The looming debt debacle places Beijing in a complicated policy bind. The central government relies on local governments—especially the country’s 2,850 counties—to provide a level of services unmatched by any other country, according to a 2018 IMF study. In the pre-COVID-19 period, local governments accounted for 85 percent of general government spending (89 percent with LGFV spending). That includes public pensions, unemployment benefits, and health programs. While Beijing transfers funds to local governments for these programs, local governments have been loaded down with considerable unfunded mandates over the years. David Daokui Li’s breakdown of 2020 local government debt shows that about 14 percent of obligations were incurred because of social spending.
In addition, Rhodium calculates that local government subsidies and tax incentives account for two-thirds of government funding for research and investment in science and technology at universities, research institutes, and state-owned and private companies.
Beijing is loath to see local governments default on their debts, but it also has shown no inclination to shift those vast sums en masse onto the central government’s books. Instead, over the past year it has announced programs to refinance, roll over, restructure, and reshuffle the local debt. Some bank loans have been extended for twenty-five years at lower interest rates, and provincial governments are accessing nearly 2.5 trillion yuan of unused central government funding for bonds to reduce funding pressures in cities and counties under their authority (with more bond financing expected to be announced when the National Peoples Congress meets in March). While the new bond issues have proved popular with some investors, the refinancings have faced some resistance from holders of the older, higher-yielding issues that are being replaced; only 59 percent of 2023 “redemptions” were approved by investors.

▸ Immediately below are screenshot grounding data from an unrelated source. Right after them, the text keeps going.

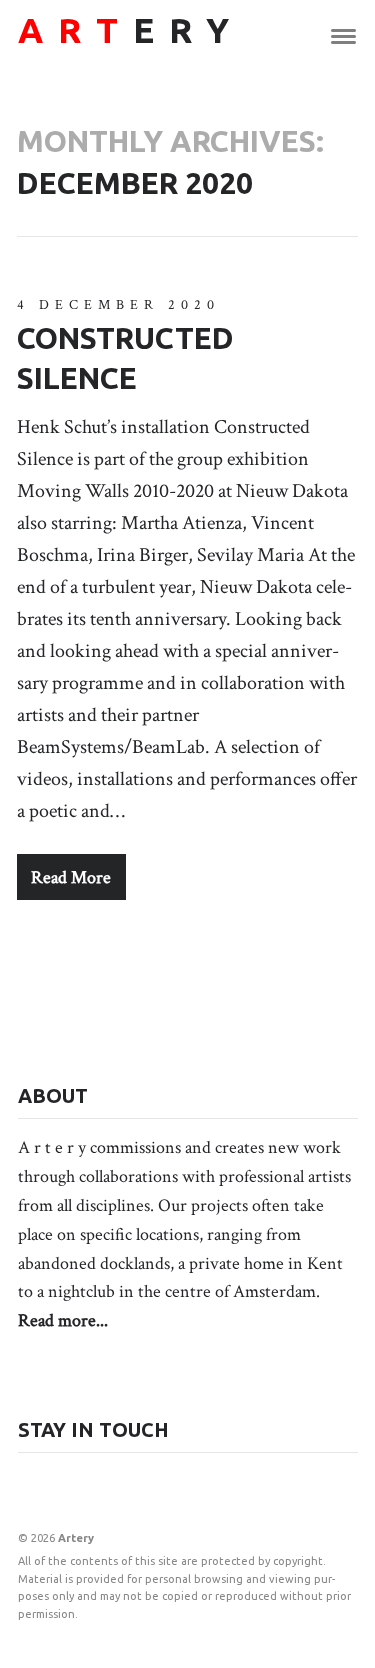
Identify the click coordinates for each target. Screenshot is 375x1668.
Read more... (63, 1320)
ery (131, 30)
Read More (71, 877)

The government’s efforts to relieve the pressures building on LGFV debt so far pale in comparison with the total obligations that have built up in recent years across China, and however Beijing kicks the repayment can down the road, grassroots governments will remain on the hook for massive debts.
This could not come at a worse time for an economy shifting into lower gear and a population—more than 950 million of whom, by one recent estimate, live on less than $300 a month—already tightening its belts. With Xi Jinping’s government giving top priority to building a “modern industrial system” at the expense of spurring domestic demand, increasingly cash-strapped local governments will be hard pressed to meet the needs of their citizens.